Exercise requirements :: Give the data again in full, with every character unchanged.

Dataset entries ::
Start of Block
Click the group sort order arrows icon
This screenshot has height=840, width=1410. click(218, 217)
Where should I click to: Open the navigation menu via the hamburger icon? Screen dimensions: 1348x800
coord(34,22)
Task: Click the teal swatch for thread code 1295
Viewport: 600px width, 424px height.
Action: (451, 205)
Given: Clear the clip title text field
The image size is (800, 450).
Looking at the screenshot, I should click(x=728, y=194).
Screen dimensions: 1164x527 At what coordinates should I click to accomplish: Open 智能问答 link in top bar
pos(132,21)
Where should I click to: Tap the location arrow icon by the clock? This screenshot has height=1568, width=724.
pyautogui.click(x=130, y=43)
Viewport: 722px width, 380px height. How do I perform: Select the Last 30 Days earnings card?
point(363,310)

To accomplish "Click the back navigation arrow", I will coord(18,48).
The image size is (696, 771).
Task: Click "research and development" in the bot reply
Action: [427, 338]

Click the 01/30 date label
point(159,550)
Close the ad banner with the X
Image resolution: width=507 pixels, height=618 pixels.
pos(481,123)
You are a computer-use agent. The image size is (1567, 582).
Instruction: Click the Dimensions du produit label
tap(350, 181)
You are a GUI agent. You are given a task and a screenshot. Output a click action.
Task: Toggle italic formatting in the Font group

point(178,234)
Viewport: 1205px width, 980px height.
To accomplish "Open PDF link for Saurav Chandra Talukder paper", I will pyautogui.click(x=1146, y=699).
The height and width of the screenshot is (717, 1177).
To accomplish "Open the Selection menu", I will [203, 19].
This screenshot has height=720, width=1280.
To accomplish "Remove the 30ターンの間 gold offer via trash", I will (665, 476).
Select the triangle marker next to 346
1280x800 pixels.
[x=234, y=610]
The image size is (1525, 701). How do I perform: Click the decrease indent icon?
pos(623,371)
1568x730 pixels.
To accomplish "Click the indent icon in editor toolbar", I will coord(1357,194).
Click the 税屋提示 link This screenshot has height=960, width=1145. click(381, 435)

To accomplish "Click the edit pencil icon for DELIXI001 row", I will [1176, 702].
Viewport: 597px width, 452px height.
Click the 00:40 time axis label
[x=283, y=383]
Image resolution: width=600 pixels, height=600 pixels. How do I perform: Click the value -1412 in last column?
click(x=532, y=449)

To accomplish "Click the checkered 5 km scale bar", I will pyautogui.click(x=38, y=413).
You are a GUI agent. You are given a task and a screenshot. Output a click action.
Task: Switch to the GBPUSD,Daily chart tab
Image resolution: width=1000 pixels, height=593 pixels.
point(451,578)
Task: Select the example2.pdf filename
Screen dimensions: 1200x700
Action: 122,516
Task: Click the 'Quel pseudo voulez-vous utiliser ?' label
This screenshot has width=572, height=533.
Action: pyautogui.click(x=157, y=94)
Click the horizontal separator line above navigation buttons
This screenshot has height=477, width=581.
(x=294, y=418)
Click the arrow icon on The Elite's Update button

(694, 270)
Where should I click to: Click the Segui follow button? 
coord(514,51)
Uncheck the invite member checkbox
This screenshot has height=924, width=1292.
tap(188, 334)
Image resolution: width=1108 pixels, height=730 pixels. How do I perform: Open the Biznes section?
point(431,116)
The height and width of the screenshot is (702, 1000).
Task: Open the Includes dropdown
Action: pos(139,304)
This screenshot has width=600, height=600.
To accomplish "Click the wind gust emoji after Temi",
End of Block
Exercise result ::
Click the group sort order arrows icon
This screenshot has height=840, width=1410. click(218, 217)
Where should I click to: Open the navigation menu via the hamburger icon? Screen dimensions: 1348x800
coord(34,22)
Task: Click the teal swatch for thread code 1295
Viewport: 600px width, 424px height.
Action: (451, 205)
Given: Clear the clip title text field
The image size is (800, 450).
Looking at the screenshot, I should click(x=728, y=194).
Screen dimensions: 1164x527 At what coordinates should I click to accomplish: Open 智能问答 link in top bar
pos(132,21)
Where should I click to: Tap the location arrow icon by the clock? This screenshot has height=1568, width=724.
pyautogui.click(x=130, y=43)
Viewport: 722px width, 380px height. How do I perform: Select the Last 30 Days earnings card?
point(363,310)

To accomplish "Click the back navigation arrow", I will coord(18,48).
The image size is (696, 771).
Task: Click "research and development" in the bot reply
Action: [427, 338]

Click the 01/30 date label
point(159,550)
Close the ad banner with the X
Image resolution: width=507 pixels, height=618 pixels.
pos(481,123)
You are a computer-use agent. The image size is (1567, 582).
Instruction: Click the Dimensions du produit label
tap(350, 181)
You are a GUI agent. You are given a task and a screenshot. Output a click action.
Task: Toggle italic formatting in the Font group

point(178,234)
Viewport: 1205px width, 980px height.
To accomplish "Open PDF link for Saurav Chandra Talukder paper", I will pyautogui.click(x=1146, y=699).
The height and width of the screenshot is (717, 1177).
To accomplish "Open the Selection menu", I will [203, 19].
This screenshot has height=720, width=1280.
To accomplish "Remove the 30ターンの間 gold offer via trash", I will (665, 476).
Select the triangle marker next to 346
1280x800 pixels.
[x=234, y=610]
The image size is (1525, 701). How do I perform: Click the decrease indent icon?
pos(623,371)
1568x730 pixels.
To accomplish "Click the indent icon in editor toolbar", I will coord(1357,194).
Click the 税屋提示 link This screenshot has height=960, width=1145. click(381, 435)

To accomplish "Click the edit pencil icon for DELIXI001 row", I will [1176, 702].
Viewport: 597px width, 452px height.
Click the 00:40 time axis label
[x=283, y=383]
Image resolution: width=600 pixels, height=600 pixels. How do I perform: Click the value -1412 in last column?
click(x=532, y=449)

To accomplish "Click the checkered 5 km scale bar", I will pyautogui.click(x=38, y=413).
You are a GUI agent. You are given a task and a screenshot. Output a click action.
Task: Switch to the GBPUSD,Daily chart tab
Image resolution: width=1000 pixels, height=593 pixels.
point(451,578)
Task: Select the example2.pdf filename
Screen dimensions: 1200x700
Action: 122,516
Task: Click the 'Quel pseudo voulez-vous utiliser ?' label
This screenshot has width=572, height=533.
Action: pyautogui.click(x=157, y=94)
Click the horizontal separator line above navigation buttons
This screenshot has height=477, width=581.
(x=294, y=418)
Click the arrow icon on The Elite's Update button

(694, 270)
Where should I click to: Click the Segui follow button? 
coord(514,51)
Uncheck the invite member checkbox
This screenshot has height=924, width=1292.
tap(188, 334)
Image resolution: width=1108 pixels, height=730 pixels. How do I perform: Open the Biznes section?
point(431,116)
The height and width of the screenshot is (702, 1000).
Task: Open the Includes dropdown
Action: pos(139,304)
This screenshot has width=600, height=600.
To accomplish "Click the wind gust emoji after Temi",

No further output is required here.